Bring your moms and grandmoms into my cult.
Community Spotlight:
I’ve been meaning to spotlight this for a bit, but I haven’t been doing the livestreams very regularly so could only get to this now.
writes the amazing Gradient Ascent , a newsletter that introduces technical AI concepts with really clean visuals. Sai wrote a book “AI for the Rest of Us”, with Bloomsbury. Wondering if this is for you? According to Sai, this is for—Product managers, leaders, decision makers, and domain experts who need to understand how AI actually works to make better decisions
Engineers who are tired of explaining why AI isn’t magic to their bosses and teams
Curious readers who want to see the big picture clearly
If that’s you, hit him up.
If you’re doing interesting work and would like to be featured in the spotlight section, just drop your introduction in the comments/by reaching out to me. There are no rules- you could talk about a paper you’ve written, an interesting project you’ve worked on, some personal challenge you’re working on, ask me to promote your company/product, or anything else you consider important. The goal is to get to know you better, and possibly connect you with interesting people in our chocolate milk cult. No costs/obligations are attached.
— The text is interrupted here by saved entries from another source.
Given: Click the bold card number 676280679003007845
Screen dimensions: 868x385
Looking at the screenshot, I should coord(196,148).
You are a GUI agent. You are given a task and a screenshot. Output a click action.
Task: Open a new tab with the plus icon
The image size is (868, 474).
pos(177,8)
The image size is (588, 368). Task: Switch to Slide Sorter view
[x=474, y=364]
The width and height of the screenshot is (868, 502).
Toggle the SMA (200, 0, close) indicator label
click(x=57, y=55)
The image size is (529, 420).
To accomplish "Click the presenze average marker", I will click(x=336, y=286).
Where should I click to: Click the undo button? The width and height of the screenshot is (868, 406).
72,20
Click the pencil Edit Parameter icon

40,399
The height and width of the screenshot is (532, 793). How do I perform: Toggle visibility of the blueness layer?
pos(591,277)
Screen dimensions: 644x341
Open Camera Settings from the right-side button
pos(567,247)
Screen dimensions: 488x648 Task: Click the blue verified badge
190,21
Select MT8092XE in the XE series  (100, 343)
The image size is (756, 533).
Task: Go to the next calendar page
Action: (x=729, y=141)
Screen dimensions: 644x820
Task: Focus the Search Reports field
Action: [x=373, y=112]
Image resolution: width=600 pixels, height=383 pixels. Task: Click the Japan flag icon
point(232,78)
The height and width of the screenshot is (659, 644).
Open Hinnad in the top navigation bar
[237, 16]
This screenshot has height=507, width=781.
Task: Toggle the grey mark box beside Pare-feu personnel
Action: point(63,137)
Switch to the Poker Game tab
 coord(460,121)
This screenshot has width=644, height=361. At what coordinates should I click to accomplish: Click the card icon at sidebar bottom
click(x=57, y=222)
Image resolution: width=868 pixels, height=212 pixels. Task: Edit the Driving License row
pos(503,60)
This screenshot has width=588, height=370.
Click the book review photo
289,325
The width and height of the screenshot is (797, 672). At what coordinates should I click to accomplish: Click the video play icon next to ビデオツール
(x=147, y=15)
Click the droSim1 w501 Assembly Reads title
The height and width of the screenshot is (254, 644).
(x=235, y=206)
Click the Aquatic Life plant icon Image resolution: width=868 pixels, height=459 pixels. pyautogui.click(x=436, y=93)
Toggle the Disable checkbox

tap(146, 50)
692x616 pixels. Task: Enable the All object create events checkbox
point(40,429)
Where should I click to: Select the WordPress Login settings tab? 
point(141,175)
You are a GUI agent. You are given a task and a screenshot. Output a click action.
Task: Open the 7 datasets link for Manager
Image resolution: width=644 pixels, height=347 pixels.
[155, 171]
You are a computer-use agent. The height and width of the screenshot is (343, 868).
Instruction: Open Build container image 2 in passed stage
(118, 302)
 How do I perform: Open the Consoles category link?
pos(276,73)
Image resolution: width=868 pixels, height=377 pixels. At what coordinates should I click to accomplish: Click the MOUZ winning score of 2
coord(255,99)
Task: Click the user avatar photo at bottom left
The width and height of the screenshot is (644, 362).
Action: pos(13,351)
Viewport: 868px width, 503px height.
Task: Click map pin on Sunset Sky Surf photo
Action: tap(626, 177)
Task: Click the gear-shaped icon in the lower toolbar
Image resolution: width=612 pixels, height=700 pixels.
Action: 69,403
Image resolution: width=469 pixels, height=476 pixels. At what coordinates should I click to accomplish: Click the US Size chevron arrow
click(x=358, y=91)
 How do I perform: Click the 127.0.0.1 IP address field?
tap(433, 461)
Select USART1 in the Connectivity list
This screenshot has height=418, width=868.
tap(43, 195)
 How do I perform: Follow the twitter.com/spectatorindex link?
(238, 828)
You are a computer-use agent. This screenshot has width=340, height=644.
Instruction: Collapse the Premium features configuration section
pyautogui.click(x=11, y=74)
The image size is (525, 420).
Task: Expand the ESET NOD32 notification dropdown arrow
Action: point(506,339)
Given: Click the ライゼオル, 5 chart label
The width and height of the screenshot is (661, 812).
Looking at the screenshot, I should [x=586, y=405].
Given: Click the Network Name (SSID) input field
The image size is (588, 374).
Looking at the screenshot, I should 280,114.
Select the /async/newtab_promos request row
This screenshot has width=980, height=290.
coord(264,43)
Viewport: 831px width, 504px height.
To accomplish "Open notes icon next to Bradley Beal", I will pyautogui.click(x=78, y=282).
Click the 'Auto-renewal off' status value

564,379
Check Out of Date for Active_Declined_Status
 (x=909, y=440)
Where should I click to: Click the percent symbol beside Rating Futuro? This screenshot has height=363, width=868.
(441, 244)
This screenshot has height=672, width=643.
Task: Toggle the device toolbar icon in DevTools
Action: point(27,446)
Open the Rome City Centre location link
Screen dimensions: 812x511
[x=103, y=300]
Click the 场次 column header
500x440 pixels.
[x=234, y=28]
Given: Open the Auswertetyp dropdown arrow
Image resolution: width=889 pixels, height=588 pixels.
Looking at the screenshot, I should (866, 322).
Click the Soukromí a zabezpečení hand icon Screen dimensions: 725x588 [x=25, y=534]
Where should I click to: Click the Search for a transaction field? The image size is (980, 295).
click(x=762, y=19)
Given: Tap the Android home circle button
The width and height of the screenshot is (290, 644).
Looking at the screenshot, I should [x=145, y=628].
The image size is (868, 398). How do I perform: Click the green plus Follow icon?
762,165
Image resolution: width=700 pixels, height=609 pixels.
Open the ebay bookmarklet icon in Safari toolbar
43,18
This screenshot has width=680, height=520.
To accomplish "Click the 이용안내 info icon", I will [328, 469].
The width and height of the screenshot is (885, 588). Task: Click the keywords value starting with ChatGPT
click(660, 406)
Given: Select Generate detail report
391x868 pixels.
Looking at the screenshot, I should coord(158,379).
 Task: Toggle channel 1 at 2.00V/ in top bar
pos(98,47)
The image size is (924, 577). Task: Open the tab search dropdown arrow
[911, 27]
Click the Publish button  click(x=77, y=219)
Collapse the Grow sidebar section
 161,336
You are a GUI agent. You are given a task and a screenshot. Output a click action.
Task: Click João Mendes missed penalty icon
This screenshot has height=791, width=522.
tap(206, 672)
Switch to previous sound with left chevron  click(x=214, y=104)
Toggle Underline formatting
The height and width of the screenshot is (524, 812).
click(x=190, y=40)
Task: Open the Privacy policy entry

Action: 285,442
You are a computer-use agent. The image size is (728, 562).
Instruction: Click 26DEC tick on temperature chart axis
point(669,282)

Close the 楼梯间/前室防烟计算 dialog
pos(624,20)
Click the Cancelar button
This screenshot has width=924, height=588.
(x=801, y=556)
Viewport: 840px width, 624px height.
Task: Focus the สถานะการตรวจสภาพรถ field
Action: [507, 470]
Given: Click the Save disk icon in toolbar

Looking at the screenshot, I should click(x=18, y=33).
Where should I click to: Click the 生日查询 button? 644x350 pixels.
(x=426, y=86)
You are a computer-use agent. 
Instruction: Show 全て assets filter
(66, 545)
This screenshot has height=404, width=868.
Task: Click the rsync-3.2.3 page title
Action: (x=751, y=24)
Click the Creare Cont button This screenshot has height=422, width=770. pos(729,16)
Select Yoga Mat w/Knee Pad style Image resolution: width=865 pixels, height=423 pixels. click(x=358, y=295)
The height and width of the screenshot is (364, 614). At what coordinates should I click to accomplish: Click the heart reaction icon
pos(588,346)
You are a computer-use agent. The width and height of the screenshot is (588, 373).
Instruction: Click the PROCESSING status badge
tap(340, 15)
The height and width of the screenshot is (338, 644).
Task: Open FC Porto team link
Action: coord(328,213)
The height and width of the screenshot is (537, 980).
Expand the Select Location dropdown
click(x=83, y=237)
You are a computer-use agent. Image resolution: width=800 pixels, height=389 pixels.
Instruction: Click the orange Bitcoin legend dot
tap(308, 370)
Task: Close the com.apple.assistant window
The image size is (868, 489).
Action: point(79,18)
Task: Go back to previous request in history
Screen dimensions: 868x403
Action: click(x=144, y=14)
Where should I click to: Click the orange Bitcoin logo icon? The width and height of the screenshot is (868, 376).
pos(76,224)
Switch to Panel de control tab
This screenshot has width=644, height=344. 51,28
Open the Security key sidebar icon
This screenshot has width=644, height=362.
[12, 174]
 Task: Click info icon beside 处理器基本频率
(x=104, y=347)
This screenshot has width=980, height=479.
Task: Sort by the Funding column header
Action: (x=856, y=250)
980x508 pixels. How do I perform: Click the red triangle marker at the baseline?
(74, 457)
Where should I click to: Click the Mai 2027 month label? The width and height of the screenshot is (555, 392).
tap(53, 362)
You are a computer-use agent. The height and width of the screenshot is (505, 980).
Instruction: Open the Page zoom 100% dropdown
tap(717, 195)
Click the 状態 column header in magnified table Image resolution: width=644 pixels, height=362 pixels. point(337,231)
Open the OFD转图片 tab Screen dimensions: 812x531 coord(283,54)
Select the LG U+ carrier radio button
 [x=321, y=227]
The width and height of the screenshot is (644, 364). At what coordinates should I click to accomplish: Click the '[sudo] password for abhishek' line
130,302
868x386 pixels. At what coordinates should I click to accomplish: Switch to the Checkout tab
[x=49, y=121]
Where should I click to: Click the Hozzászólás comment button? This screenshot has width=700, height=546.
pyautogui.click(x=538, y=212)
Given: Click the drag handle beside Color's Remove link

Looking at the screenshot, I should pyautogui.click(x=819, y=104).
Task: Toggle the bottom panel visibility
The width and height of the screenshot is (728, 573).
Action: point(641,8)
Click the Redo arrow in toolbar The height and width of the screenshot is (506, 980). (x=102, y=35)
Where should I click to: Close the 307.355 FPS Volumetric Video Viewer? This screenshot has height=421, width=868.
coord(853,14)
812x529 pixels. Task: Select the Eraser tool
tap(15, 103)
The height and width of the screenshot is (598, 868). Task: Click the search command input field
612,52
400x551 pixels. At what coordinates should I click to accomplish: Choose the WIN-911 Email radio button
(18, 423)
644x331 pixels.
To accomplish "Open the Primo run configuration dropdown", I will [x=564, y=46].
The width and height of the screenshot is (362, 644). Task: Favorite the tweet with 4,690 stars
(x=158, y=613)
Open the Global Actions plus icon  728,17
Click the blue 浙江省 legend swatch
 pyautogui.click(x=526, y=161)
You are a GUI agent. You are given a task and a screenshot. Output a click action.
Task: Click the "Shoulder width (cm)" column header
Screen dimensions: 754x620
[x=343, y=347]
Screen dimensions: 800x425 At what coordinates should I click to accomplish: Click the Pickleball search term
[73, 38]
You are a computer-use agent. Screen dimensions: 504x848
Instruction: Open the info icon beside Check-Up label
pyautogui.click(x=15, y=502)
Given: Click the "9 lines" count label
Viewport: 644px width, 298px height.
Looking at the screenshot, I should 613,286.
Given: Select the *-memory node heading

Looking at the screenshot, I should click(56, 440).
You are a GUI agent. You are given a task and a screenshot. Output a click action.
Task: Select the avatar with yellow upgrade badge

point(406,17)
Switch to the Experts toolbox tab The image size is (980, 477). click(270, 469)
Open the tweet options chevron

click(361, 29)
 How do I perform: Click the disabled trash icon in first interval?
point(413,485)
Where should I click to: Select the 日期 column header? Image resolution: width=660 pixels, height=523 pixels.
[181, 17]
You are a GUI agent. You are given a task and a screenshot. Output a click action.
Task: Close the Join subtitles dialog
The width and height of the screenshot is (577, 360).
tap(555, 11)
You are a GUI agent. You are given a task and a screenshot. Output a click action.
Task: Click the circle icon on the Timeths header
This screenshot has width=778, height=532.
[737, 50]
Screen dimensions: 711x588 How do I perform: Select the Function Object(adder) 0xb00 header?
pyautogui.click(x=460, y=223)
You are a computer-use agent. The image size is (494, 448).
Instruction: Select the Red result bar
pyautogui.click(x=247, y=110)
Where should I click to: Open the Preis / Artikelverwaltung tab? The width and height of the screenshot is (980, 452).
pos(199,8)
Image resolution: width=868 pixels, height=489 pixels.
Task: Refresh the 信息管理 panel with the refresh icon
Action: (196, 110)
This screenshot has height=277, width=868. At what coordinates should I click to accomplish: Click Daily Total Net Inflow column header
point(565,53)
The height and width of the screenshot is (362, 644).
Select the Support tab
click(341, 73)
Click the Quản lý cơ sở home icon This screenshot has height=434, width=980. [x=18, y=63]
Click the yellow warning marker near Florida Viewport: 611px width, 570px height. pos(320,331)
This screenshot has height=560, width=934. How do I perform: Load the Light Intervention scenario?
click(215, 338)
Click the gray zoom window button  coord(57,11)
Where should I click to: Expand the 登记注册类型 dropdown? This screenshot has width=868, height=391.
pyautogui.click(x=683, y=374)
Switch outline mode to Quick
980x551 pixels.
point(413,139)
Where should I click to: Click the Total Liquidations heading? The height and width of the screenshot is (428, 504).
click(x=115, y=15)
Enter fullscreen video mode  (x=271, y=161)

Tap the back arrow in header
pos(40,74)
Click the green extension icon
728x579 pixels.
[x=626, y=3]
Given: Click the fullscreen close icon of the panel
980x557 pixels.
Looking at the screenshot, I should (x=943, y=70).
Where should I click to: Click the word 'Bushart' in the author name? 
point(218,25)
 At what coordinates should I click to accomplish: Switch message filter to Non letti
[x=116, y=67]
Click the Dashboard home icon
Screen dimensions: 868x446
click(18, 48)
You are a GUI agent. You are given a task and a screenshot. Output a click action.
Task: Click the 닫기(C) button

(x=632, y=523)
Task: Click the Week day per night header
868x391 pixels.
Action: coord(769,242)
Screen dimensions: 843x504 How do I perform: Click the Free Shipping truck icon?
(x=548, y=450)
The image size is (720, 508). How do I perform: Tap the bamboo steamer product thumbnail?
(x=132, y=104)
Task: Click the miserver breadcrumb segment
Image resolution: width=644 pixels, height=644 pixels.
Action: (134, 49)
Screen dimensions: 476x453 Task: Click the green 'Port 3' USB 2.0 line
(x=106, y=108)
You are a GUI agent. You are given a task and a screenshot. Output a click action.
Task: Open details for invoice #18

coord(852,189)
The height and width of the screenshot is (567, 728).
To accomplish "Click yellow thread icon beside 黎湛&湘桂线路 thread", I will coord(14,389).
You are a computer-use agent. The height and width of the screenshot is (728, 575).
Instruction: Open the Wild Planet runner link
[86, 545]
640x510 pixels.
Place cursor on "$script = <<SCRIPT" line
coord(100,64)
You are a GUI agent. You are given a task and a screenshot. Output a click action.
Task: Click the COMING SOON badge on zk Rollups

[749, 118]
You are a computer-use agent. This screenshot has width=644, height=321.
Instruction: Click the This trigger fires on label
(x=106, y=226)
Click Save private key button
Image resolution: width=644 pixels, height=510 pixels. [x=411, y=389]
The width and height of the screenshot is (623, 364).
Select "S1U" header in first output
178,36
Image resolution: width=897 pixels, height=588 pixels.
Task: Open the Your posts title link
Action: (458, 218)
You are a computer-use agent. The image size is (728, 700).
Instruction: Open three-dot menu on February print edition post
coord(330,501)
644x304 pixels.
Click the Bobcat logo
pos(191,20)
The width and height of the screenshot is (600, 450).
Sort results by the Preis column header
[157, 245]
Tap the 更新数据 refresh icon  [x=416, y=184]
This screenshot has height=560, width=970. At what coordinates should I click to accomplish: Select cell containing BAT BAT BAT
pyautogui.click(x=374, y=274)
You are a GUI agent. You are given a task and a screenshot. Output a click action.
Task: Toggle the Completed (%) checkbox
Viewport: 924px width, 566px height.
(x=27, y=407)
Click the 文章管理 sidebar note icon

Additional Recommendations (not in Livestream)
RexBERT: Encoders for a brave new world of E-Commerce: “We present RexBERT, a family of domain-specialized text encoders for e-commerce, trained on 2.3T+ tokens, that combine a fully open-data, reproducible pre-training recipe with the architectural advances of ModernBERT. To catalyze further research, we release Ecom-niverse, a 350-billion token corpus drawn from diverse e-commerce text sources. Our methodology is model agnostic: the same procedure can be used to pre-train any context-specific encoder and deploy it out of the box on downstream tasks. Across a suite of state-of-the-art baselines, domain-specialized encoders trained with our recipe consistently outperform general purpose encoders that are 2–3× larger, underscoring the value of high quality in-domain data and targeted pre-training.“ Credit to Rahul Bajaj for the work.
Someone told me over dinner that there’s apparently a black market for fake GitHub stars. I don’t understand where that would be valuable (the ROI from github is from contributors not stars), but I’ve started looking into it. This article is a good overview and I’ll share my own findings on the ecosystem if I find anything. If you know anything, would love to talk (anonymity guaranteed).
Architecting efficient context-aware multi-agent framework for production by Google is a solid read.
🥯 BAGEL • Unified Model for Multimodal Understanding and Generation: “We present BAGEL, an open‑source multimodal foundation model with 7B active parameters (14B total) trained on large‑scale interleaved multimodal data. BAGEL outperforms the current top‑tier open‑source VLMs like Qwen2.5-VL and InternVL-2.5 on standard multimodal understanding leaderboards, and delivers text‑to‑image quality that is competitive with strong specialist generators such as SD3. Moreover, BAGEL demonstrates superior qualitative results in classical image‑editing scenarios than the leading open-source models. More importantly, it extends to free-form visual manipulation, multiview synthesis, and world navigation, capabilities that constitute “world-modeling” tasks beyond the scope of previous image-editing models.“
This Cult Worshipped 9th Grade Math. A very fun video. “They don’t make mathematicians like they used to. This is the legacy of Pythagoras today, A squared plus B squared equals C squared, geometry for eighth graders. Big Classroom would have you believe that’s all he ever was, the triangle guy. But once upon a time Pythagoras might have been the most revered of all the Greek philosophers – more than Socrates, Plato, or Aristotle! Far from just the triangle guy, Pythagoras started an entire math cult that made beans illegal, led a war, and ended in fire.“
Latent-Space-Reasoning: I’ve been playing with a lightweight framework for latent-space reasoning, and the results have been more interesting than expected. With no fine-tuning and no access to logits, it consistently outperforms baseline outputs across a range of tasks just by evolving the model’s internal hidden state before decoding. It works with any HF model, and the entire pipeline is intentionally simple so people can tear it apart, extend it, or replace pieces with better ideas. I’m putting up bounties for improvements — new mutation operators, better judges, richer aggregation schemes — because the goal here isn’t to claim we’ve solved reasoning, but to build a shared playground for exploring it. If that kind of experimental space appeals to you, the repo is open. This is a lighter variant of the reasoning system used at Iqidis that’s allowed to outperform all of our major legal AI competitors (Harvey, Legora, CoCounsel etc; happy to do open evals side by side to show that) and make Iqidis the best Legal AI on the market.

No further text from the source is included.